Segundo o CEO da V360, o principal desafio não é somente compreender a reforma, mas também executá-la dentro de estruturas complexas e pouco integradas.
“O estudo destaca fragilidades significativas nos processos de validação: menos da metade das empresas realiza uma verificação completa das notas fiscais em relação aos pedidos de compra, enquanto o restante se apoia em validações parciais ou manuais. Esse cenário aumenta o risco de erros”, explica Miguel.
Fase de testes
Em 2026, a reforma tributária está em fase experimental, com as empresas cobrando uma taxa simbólica de 0,9% de CBS e 0,1% de IBS, valores que serão descontados dos impostos atuais <https://agenciabrasil.ebc.com.br/economia/noticia/2026-01/reforma-tributaria-entra-em-fase-de-testes-em-2026>. A partir de 2027, os cinco tributos sobre o consumo serão gradualmente eliminados, enquanto as alíquotas de CBS e IBS serão aumentadas.

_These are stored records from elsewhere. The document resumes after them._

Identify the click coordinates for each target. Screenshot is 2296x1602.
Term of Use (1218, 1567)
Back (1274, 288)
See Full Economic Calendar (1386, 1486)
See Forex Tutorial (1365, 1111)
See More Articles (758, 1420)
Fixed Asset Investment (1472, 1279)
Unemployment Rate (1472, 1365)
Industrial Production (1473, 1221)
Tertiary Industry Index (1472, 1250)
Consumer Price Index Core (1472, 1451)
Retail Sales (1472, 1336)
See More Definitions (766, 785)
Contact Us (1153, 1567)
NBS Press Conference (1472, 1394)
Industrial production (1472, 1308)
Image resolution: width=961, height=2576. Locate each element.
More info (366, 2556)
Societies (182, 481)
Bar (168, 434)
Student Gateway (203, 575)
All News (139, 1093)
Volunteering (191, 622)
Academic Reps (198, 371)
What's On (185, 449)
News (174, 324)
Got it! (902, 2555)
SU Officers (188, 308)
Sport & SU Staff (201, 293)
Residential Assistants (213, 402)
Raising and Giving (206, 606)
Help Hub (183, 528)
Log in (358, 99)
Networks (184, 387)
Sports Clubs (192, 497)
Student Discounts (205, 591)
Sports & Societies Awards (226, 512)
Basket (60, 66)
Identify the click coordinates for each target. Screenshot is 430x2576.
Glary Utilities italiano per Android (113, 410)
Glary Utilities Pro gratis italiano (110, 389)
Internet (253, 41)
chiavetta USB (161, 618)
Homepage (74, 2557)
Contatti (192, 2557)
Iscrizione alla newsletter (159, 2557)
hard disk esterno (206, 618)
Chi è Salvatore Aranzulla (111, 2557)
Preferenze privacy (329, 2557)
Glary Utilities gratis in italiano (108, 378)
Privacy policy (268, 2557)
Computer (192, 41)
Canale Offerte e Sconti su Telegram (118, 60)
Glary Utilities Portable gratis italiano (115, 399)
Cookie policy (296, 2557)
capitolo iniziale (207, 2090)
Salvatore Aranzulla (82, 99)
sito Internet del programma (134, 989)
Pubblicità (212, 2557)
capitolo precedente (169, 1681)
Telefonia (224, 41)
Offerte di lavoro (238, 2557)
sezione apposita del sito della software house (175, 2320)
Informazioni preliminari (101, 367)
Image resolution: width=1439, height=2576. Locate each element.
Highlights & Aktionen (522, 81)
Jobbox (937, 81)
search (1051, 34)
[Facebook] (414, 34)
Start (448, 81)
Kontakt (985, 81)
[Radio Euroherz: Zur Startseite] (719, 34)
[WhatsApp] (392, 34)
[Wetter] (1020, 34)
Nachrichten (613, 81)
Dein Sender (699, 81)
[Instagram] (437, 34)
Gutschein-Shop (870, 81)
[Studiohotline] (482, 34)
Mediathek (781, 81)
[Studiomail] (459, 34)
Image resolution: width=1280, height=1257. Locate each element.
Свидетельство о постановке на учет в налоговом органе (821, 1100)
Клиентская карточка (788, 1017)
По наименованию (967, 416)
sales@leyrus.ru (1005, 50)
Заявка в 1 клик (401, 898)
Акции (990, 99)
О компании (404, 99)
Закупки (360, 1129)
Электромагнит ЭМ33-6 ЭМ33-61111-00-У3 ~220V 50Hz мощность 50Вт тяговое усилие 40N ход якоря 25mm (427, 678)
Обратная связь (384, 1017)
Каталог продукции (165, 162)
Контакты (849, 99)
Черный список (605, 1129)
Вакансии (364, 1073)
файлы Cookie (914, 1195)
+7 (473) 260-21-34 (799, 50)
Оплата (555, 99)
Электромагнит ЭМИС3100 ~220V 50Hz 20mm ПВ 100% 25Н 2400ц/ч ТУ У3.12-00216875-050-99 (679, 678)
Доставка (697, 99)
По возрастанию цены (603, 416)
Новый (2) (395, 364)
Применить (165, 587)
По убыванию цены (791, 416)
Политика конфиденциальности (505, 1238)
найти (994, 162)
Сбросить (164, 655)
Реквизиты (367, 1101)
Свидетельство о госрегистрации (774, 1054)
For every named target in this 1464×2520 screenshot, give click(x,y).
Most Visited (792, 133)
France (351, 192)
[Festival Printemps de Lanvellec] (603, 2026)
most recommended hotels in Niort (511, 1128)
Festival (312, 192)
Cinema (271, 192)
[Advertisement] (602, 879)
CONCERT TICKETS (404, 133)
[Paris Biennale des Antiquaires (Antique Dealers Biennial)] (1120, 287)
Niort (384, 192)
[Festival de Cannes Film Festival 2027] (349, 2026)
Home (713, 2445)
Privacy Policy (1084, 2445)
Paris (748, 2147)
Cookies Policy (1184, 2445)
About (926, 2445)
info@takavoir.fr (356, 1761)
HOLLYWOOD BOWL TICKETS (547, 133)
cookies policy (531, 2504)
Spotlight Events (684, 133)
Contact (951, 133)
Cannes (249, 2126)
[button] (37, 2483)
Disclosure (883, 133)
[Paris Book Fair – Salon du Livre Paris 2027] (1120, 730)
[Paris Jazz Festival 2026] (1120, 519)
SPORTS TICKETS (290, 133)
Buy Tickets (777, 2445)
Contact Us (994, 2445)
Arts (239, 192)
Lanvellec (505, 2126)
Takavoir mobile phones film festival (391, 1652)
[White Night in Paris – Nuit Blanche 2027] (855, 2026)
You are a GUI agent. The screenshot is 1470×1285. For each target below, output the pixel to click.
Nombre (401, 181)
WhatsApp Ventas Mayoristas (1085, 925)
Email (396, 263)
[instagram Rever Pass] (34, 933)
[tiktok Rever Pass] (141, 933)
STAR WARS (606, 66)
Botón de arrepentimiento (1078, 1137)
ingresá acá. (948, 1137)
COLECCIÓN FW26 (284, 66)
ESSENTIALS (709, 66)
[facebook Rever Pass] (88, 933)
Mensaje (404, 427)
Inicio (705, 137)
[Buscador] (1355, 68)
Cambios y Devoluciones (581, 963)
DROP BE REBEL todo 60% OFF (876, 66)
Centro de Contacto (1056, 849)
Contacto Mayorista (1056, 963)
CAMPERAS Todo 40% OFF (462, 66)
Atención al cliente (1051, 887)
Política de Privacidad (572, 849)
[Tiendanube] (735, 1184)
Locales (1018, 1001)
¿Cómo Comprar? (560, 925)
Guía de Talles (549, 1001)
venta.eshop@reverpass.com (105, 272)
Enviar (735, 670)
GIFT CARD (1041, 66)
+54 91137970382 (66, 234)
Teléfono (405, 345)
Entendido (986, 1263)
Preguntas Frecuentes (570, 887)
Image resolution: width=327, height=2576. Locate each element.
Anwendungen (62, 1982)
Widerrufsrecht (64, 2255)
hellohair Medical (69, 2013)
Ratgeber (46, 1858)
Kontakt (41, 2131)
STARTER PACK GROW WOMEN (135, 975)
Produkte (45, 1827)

Mesmo com alíquotas simbólicas, as obrigações acessórias são imediatas. As empresas terão que destacar a CBS e o IBS nas notas fiscais, preencher novos campos obrigatórios e informar corretamente a classificação tributária de produtos e serviços. Em dezembro, a Receita Federal suspendeu as multas por falta da especificação dos dois novos tributos nas notas fiscais até o quarto mês após a regulamentação da CBS e do IBS <https://agenciabrasil.ebc.com.br/economia/noticia/2025-12/multa-por-falta-de-cbs-e-ibs-em-notas-e-suspensa-no-inicio-de-2026>.
De acordo com Miguel, nesse contexto, a automação não é apenas uma ferramenta operacional, mas se torna estratégica. “Empresas mais eficazes terão maior agilidade para lidar com as mudanças, enquanto aquelas com processos fragmentados poderão enfrentar mais custos, erros e dificuldades de adaptação”, destaca.